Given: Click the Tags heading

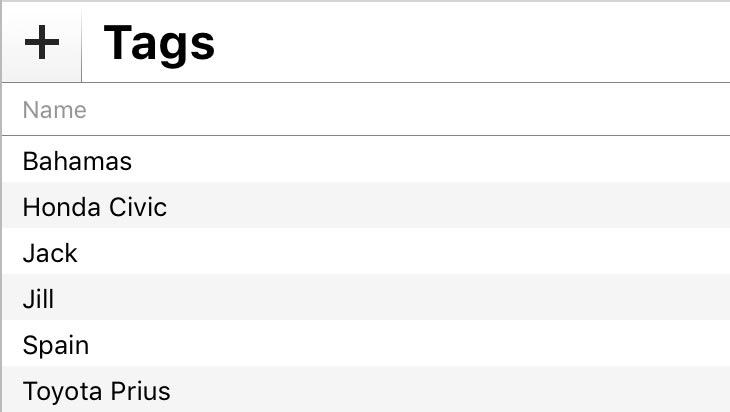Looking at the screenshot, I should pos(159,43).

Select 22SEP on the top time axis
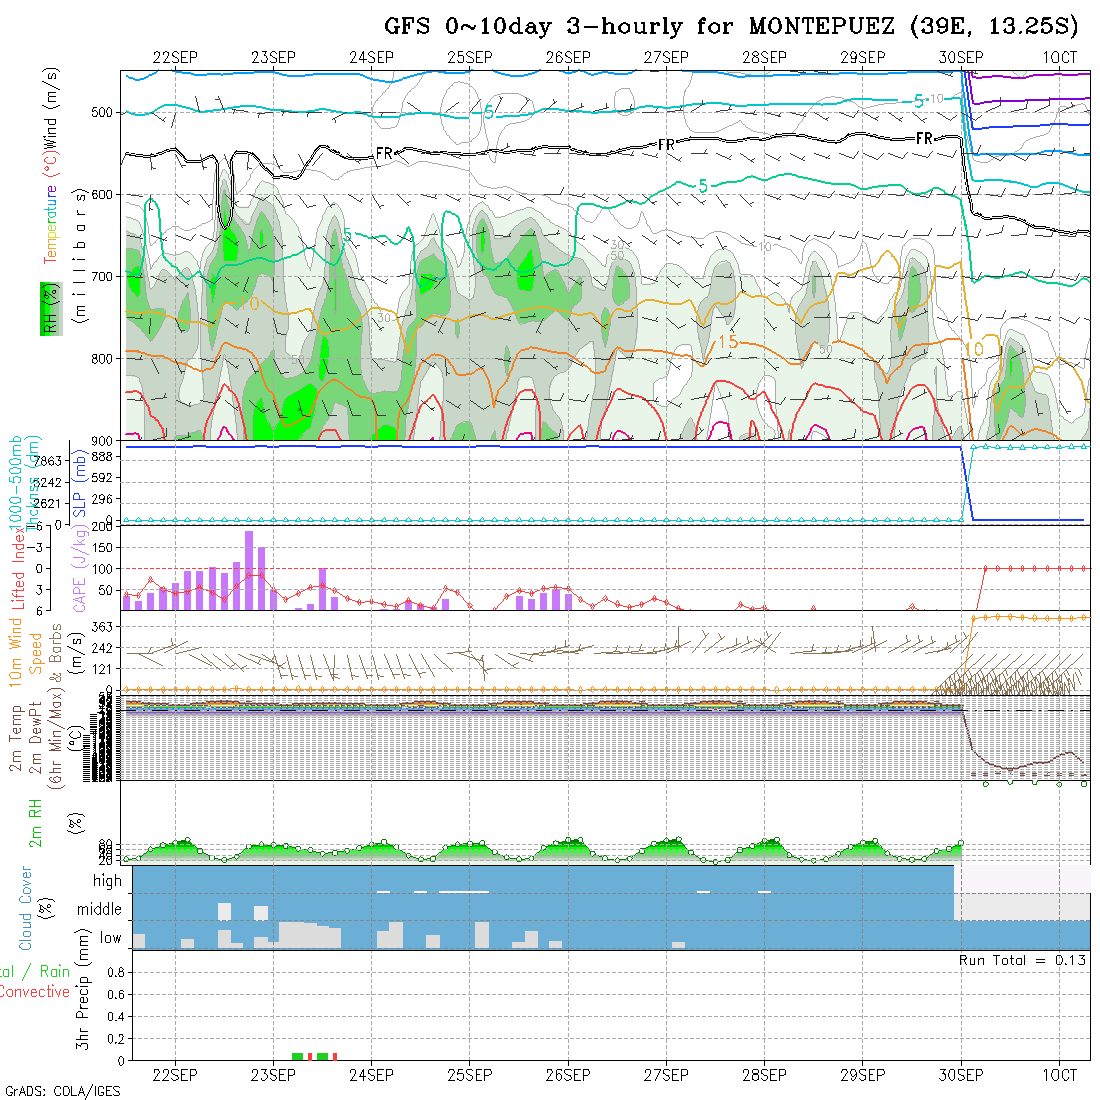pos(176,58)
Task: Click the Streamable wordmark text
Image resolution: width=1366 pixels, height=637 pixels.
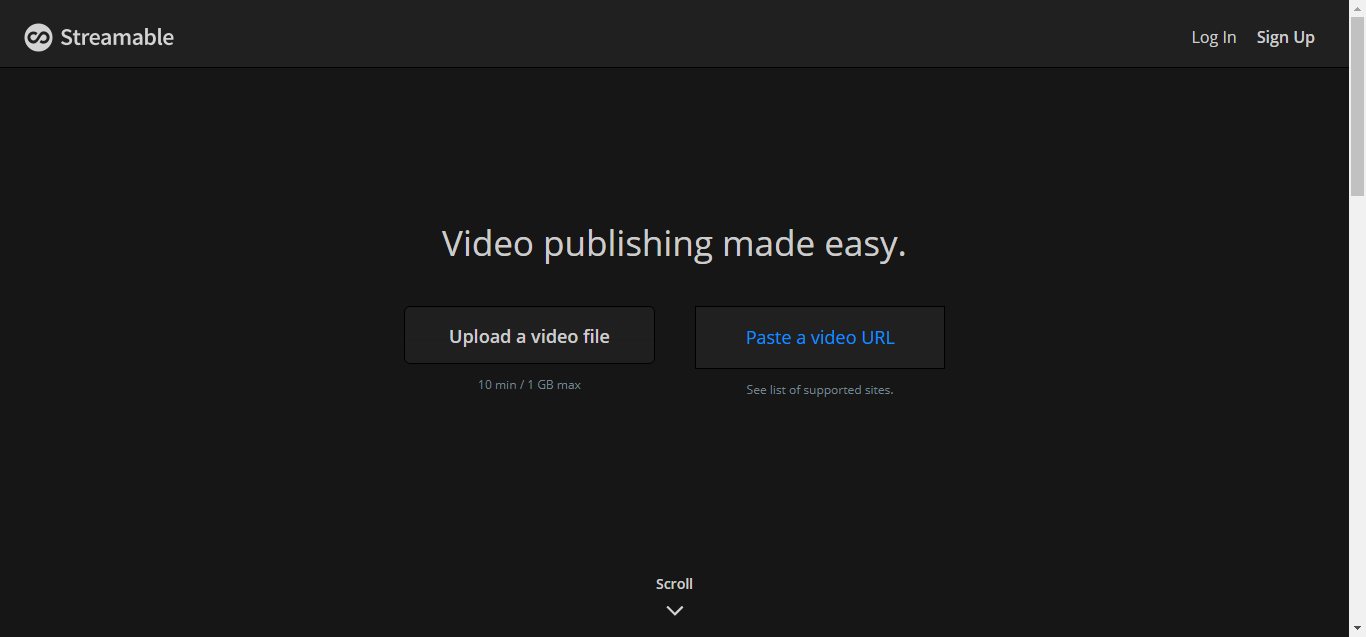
◆ ◆ ◆ ◆
Your instructions → Which lines in the records above contain the string "Click", with matching case? Copy each of those lines in full.

Task output →
Given: Click the Tags heading
Task: Click the Streamable wordmark text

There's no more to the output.